Management guru Tom Peters is a long-time advocate of outsourcing but he’s not a fan of using it primarily as a means to cut costs. In a recent journal interview, the prolific American author argued that HR departments should keep a careful watch over their outsourcing arrangements and should not allow their colleagues in procurement to be overly influential.
“Real outsourcing is not about minimising expense,” he said. “It’s about finding a better way to do things that probably will cost you a little bit less. The definition of a losing proposition is when you do it for cost alone.”

HR outsourcing starts to become more viable when you take the overall employee costs to a business into account. Salaries, benefit packages, pension contributions, learning and training and the like mount up to a hefty 40%-60% of a business’s outgoings, so the real benefit of basic HR outsourcing is that it frees a firm’s HR professionals to address issues that can make a real impact on their organisation’s competitiveness. They can start focusing on the talent agenda – defining it, discovering it, retaining it and deploying it...

Outsourcing ought to be able to deliver cost savings, but it is still difficult to make a business case for HR because specific costs have not been analysed and isolated. Transaction-based activities, such as payroll administration, recruitment and record-keeping, lend themselves to outsourcing more readily than activities that involve one-to-one casework, such as performance management.

HR outsourcing is growing steadily but a companies shared service centres – taking out local HR offices and centralising their activities to streamline them – is also growing in popularity.

Business Case for Outsourcing

Making the business case for outsourcing, often hinges on such issues as the level of expertise required. Many firms outsource pension administration, for example, because they don’t have the specialist knowledge to manage this area in-house. Others outsource recruitment to cope more easily with seasonal ebbs and flows in demand. A shortfall in skills provides a clear-cut business case for outsourcing, but companies that are looking to outsource more than one or two HR functions need a systematic approach.

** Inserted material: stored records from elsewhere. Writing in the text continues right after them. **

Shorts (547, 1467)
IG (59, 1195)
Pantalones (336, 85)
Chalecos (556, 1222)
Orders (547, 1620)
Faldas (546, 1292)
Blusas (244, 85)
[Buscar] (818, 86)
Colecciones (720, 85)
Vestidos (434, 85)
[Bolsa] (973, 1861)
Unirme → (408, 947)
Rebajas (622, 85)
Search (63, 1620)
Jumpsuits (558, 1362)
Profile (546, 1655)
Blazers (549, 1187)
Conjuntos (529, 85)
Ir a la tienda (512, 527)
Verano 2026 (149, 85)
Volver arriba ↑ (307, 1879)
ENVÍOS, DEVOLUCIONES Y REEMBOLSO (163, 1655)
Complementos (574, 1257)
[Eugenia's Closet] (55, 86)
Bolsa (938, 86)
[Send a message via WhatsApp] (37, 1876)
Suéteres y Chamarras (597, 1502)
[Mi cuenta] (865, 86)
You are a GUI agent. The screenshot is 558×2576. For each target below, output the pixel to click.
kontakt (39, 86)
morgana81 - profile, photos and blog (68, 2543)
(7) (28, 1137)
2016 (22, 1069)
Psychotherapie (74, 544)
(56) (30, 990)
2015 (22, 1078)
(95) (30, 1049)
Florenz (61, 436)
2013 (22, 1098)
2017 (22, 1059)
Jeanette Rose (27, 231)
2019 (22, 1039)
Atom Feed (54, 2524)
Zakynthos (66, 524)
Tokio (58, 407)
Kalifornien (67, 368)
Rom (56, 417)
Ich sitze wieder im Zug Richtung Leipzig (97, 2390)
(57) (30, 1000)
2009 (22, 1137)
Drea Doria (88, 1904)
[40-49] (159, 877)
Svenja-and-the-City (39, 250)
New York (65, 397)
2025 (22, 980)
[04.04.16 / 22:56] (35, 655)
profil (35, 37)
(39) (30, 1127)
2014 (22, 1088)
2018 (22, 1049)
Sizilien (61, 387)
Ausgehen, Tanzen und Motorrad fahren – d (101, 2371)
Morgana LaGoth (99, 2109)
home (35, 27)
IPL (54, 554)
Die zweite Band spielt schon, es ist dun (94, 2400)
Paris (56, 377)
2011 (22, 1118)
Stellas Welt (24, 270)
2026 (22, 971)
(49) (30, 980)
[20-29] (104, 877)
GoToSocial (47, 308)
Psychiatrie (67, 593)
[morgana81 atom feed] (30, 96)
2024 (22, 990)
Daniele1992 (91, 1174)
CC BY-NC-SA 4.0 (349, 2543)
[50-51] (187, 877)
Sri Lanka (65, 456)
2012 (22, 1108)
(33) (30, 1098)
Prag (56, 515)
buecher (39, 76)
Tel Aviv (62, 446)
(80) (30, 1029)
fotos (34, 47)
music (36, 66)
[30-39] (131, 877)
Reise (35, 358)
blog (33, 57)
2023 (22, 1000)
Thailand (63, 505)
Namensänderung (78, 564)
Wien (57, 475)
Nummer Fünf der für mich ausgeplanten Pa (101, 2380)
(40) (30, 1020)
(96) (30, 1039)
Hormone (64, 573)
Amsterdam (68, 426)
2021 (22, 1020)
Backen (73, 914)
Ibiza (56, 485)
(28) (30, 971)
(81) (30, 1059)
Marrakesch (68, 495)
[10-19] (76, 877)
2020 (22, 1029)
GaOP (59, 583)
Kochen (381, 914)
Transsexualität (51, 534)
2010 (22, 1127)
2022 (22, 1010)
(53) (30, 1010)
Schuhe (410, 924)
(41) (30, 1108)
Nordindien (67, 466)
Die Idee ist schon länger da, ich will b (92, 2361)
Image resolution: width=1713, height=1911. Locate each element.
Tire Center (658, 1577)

Companies need to look very carefully at the activities that their HR staff currently handle and then seek to retain those where staff genuinely add value. Areas where the HR department does not add value – where it can’t tell the board that it increases organisational effectiveness or does the work involved better than anyone else – should be candidates for outsourcing.

Assessing which areas of HR might be outsourced involves an array of factors, including carefully reviewing how efficiently HR services are being delivered currently, the relevance of each activity to the firm’s overall aims and the question of whether carrying out a particular task adds competitive advantage. For instance, if you can recruit good people speedily and if you can retain them more effectively than your competitors, then you help secure competitive advantage for your organisation.

40% of European organisations outsource their pension administration and 25% outsource their payroll, both areas that are readily defined and transaction-based. Other areas, such as relocating staff, coaching employees and recruitment scored less highly: 34%, 25% and 9% respectively.

Outsourcing providers range from niche firms to large players, looking for clients who want to hand over virtually all of their HR functions.

Many buyers now opt for a “cost-plus” arrangement, where the plus is an agreed margin for the supplier.

Alternatively, deals may be structured around shared savings, where the supplier agrees to carry out functions more cheaply than would be possible in-house, and splits the saving with the client.